Note: Enabling or disabling packet steering doesn't seem to affect the downstream / upstream throughput or the latency. The Ookla speed test results are pretty consistent with packet steering enabled and disabled

2. SQM enabled:

  • Packet steering enabled: maximum CPU utilization on Core 0 is 83%
  • Packet steering disabled: maximum CPU utilization on Core 0 is 74%.

Note 1: Enabling or disabling packet steering doesn't seem to affect the downstream / upstream throughput or the latency.

Note 2: Enabling SQM results in a throughput penalty of about 25-30% compared to when SQM is disabled.

Note 3: Running a speed test with SQM enabled results in lower CPU utilization when packet steering is disabled compared with when packet steering is enabled, which is counterintuitive.

Doing these kind of tests, as you can see, are informative.

Now they might not tell you how to recover that hit of 25% you are experiencing with SQM on on this particular line, but it tells you where to maximise other areas of the rpi4.

Going through tests like these are basically the only way to find out what works or not on your particular line.

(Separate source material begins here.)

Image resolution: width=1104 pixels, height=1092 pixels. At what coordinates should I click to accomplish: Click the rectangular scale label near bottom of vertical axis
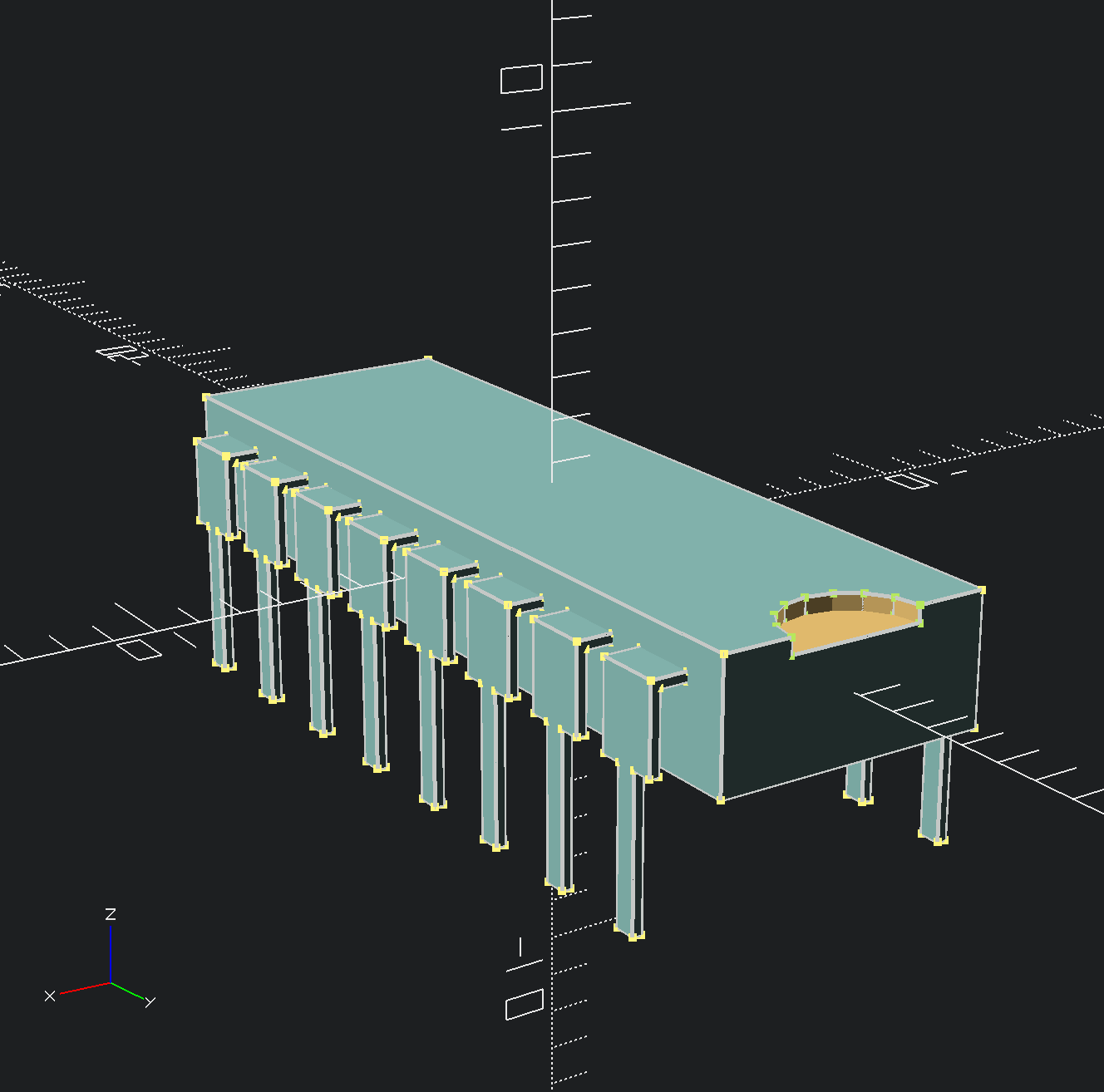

There is another question you might also want to ask, if enabling SQM gives you enough benefit in your use case that you are willing to sacrifice the bandwidth?
Because it is not necessarily the case that it is possible to recover it, and it might take a lot of experiments to get some results.

I know that in my usecase with considerable less bandwidth than yours, SQM delivers some other benefits that I can use, but this is all personal preference

Any updates to this?
I am also using T-Mobile 5g Home Internet and experimenting with SQM.
Always looking to change OpenWrt config values to something better...

I would recommend to try cake-autorate on any variable-rate link like yours.